A CEO of Penn is actually a forum member ... at least he was long enough to participate in a thread a while back. It would be interesting to hear what he has to say. I am sure if he still plans on being a part of the new regime what he says won't endager that standing (if ya know what I mean) but if not maybe he can tell us what he really feels


----------



## tnturtle (Jan 10, 2007)

I can't help but think of what happened with
Harley Davidson.I once owned a '74 AMF Superglide.That merger was killing them and
then someone stepped up to the plate and made them what they are today;an American made,
top of the line, success story.Maybe something similar will happen with penn and they will go back to putting quality ahead of quantity.


----------



## david123 (Jun 24, 2004)

Amd te mane of the CEO is? We all need to PM him and get him to get involved in this discussio


----------



## david123 (Jun 24, 2004)

Amd the name of the CEO is? We all need to PM him and get him to get involved in this discussio


----------



## cygnus-x1 (Oct 12, 2005)

There was a thread awhile back about Penn outsourcing reel manufacturing to China. He participated in that thread but I cannot remember what his name was or the date the thread took place.


----------



## kermic (Aug 15, 2006)

I would love to have a discussion with anyone in the Penn organization. The Harley Davidson analogy is a perfect one for why they should keep manufacturing here, concentrate on quality reels for serious salt anglers period... the reason Otto started the company! These big mergers are NEVER good for the regular joe consumer like us. 

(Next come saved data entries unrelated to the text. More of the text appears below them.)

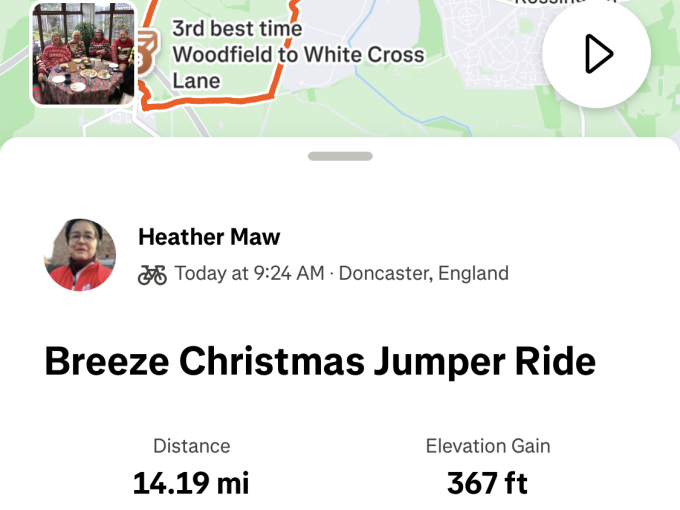
Task: Select the 14.19 mi distance value
Action: point(191,484)
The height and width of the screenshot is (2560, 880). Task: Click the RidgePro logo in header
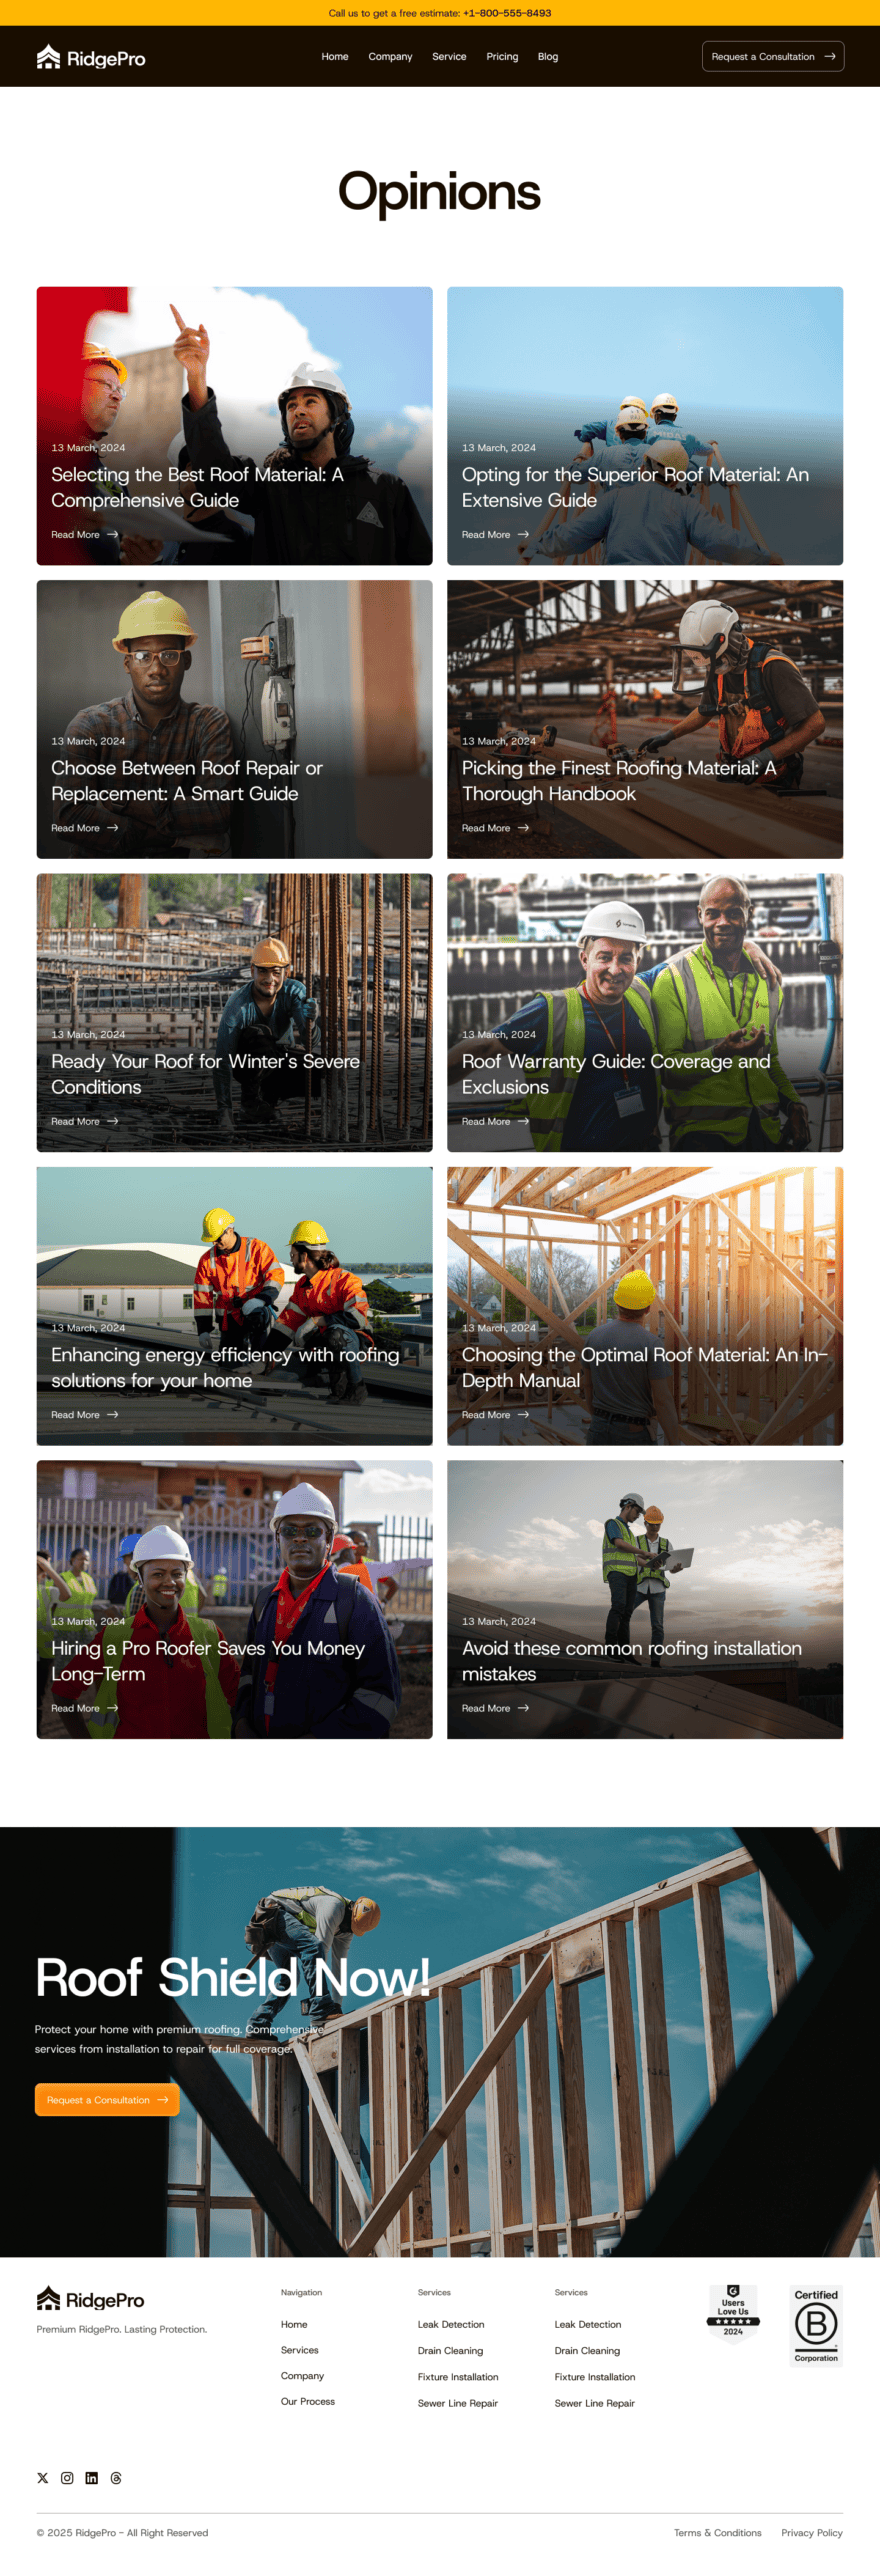(91, 58)
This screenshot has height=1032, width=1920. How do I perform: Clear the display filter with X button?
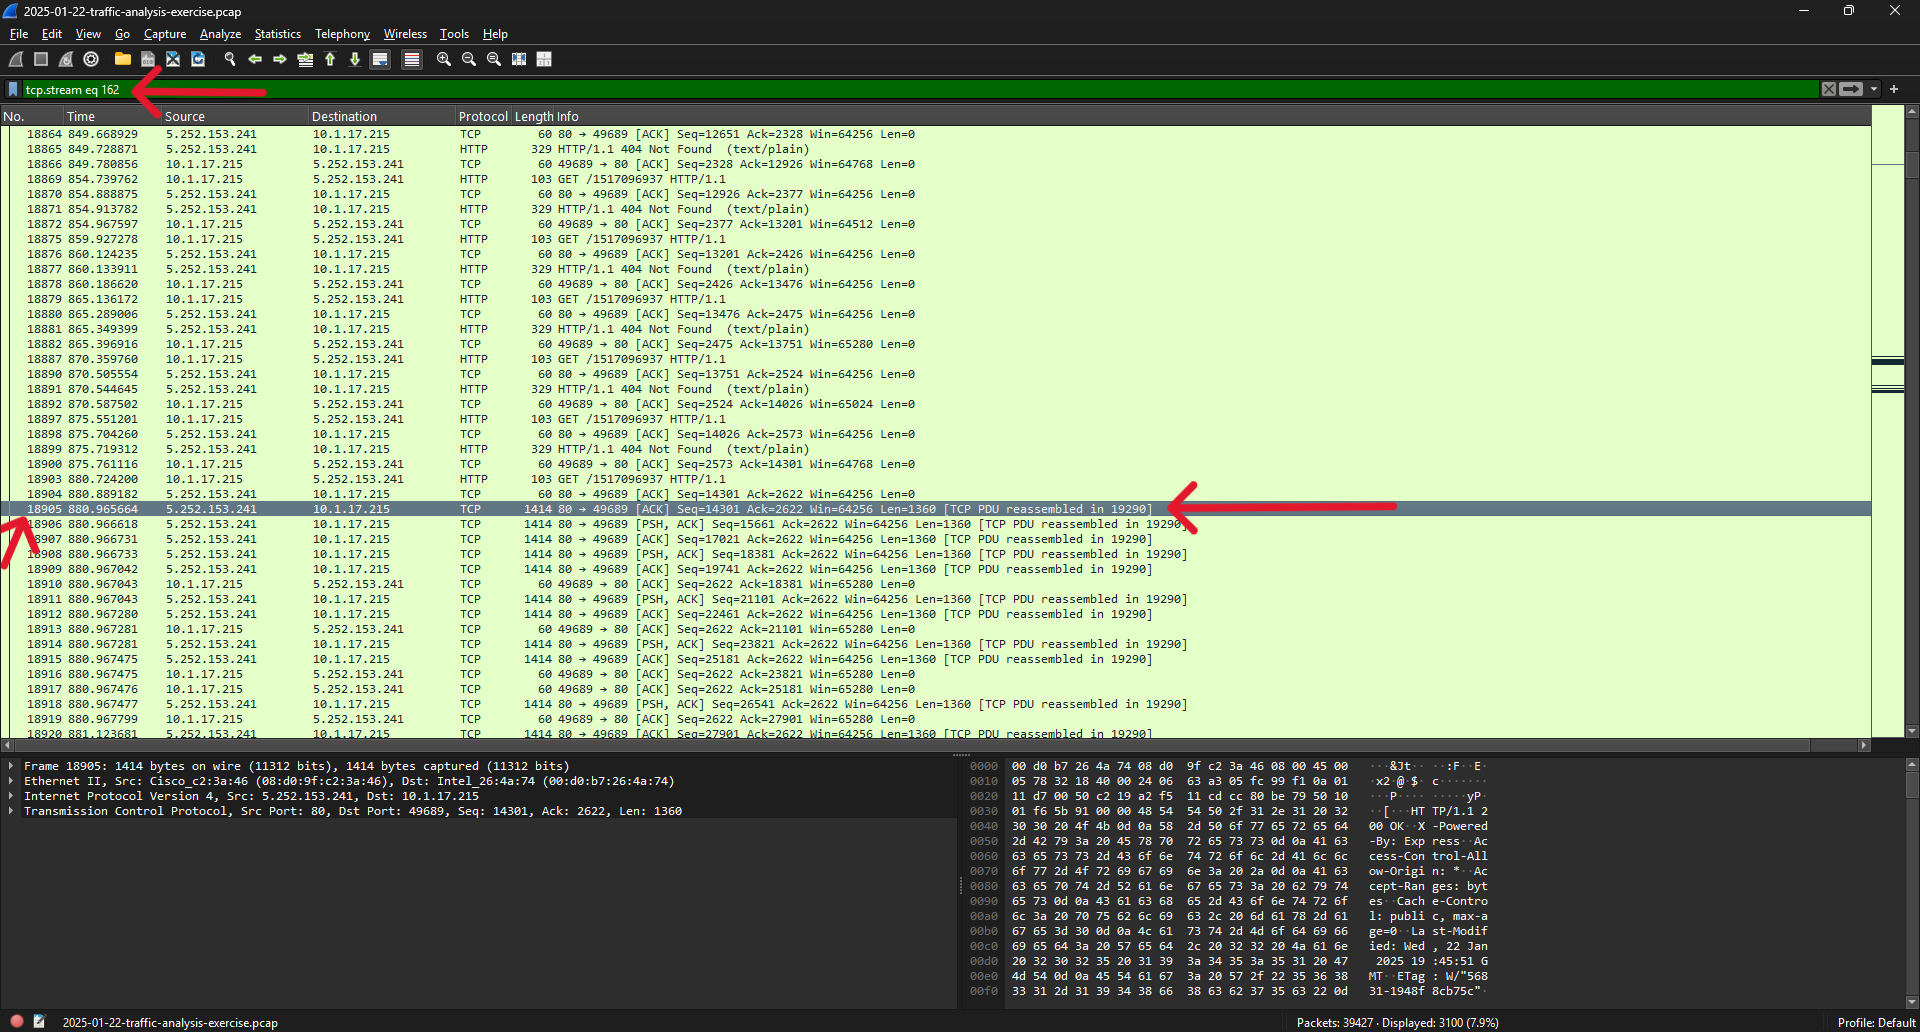point(1829,89)
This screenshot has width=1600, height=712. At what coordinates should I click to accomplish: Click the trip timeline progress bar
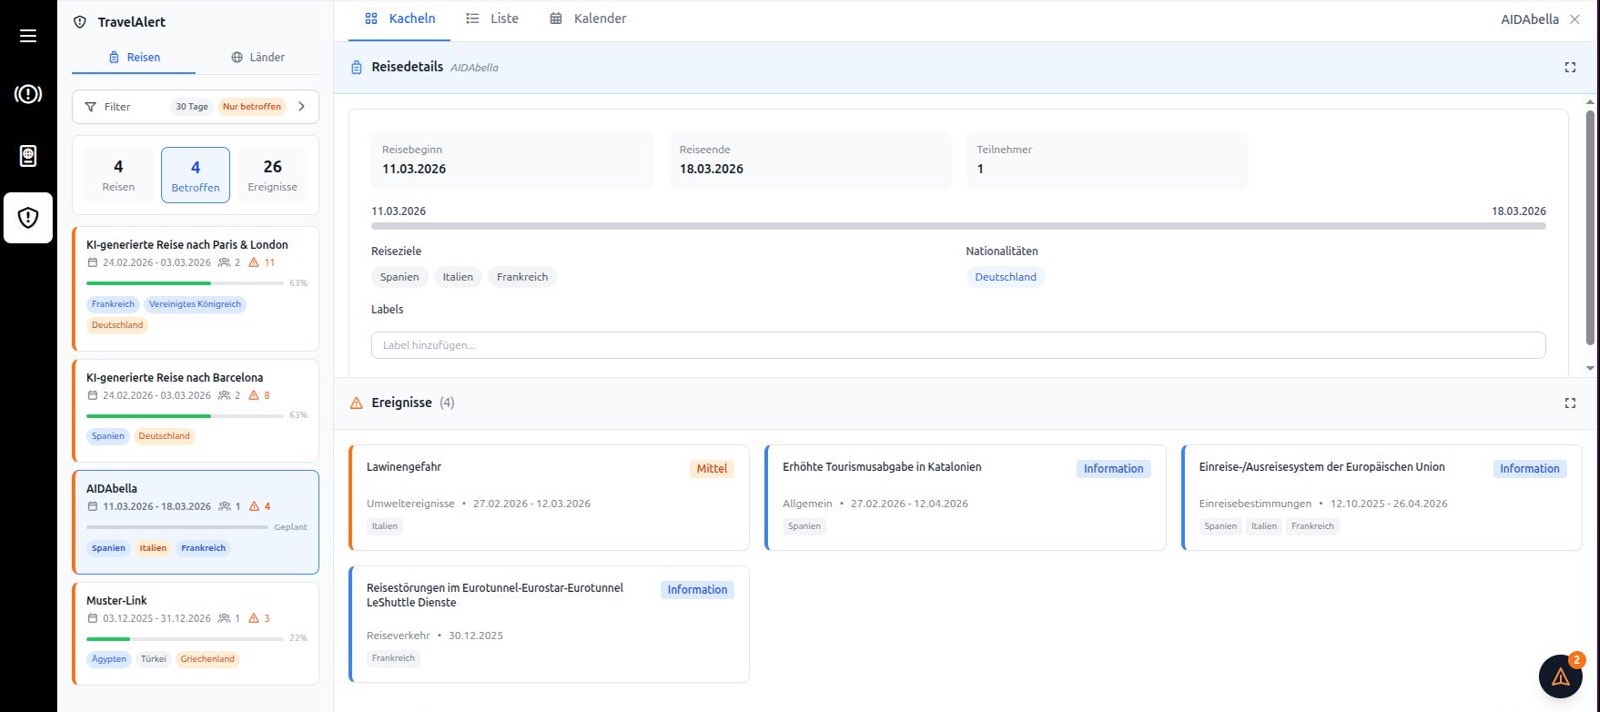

I just hope someone in the organization hears what their loyal fans are saying, but I doubt it. If penn loses 1,000 customers like us serious anglers, but picks up selling their reels/combos in dicks & walmart- 1000 ppl. is an absolute drop in the bucket. As I stated before they are already selling a ton of their combos in dicks- I saw it with my OWN eyes- no rumor there. I picked them up, spun them myself. That in itself tells you who they are marketing to, and what their future is going to become.


----------



## fishbait (Nov 11, 2005)

The jury is still out for me. Penn has always made top quality equipment and I hope they continue that tradition with the blessing and financial backing of "big brother". The other option, bankruptcy, would have been much worse. Hopefully that press release was telling the truth when they say that it will pump in money to push innovation, but then again, they may be lying and just using the name to push short term sales. It reminds me of two examples in the auto industry. One of failure and one of success. When Renault purchased Nissan, that company's products were crap and Nissan was on the verge of bankruptcy. Now the company is much healthier and their product line has begun it's return to a status it once held. On the other hand, when Ford purchased Land Rover and Jaguar, it completely destroyed the prestige of those brand names by pumping out non-luxury / non-exotic "affordable" versions of once highly regarded cars. I'm hopeing for the best. I can't imagine why Shakespeare wants to make more crap to compete with it's already existing crap, but who knows. Maybe the vast majority of people *can* be fooled.


----------



## kermic (Aug 15, 2006)

Well as I said before Shakespeare(K2)purchased Pflueger, they haven't improved their reels at all. They are basically the same, just being sold in different mid range stores and marketed a bit differently. It really just boils down to have the shakespeare name associated with Penn... that's what is disturbing. I thought the same thing about Pflueger. Penn will loose it's identity like I thought Pflueger did, for some reason the name conjures up a cheap feeling, whereas Penn always had the opposite feeling (for me) then a shakespeare. 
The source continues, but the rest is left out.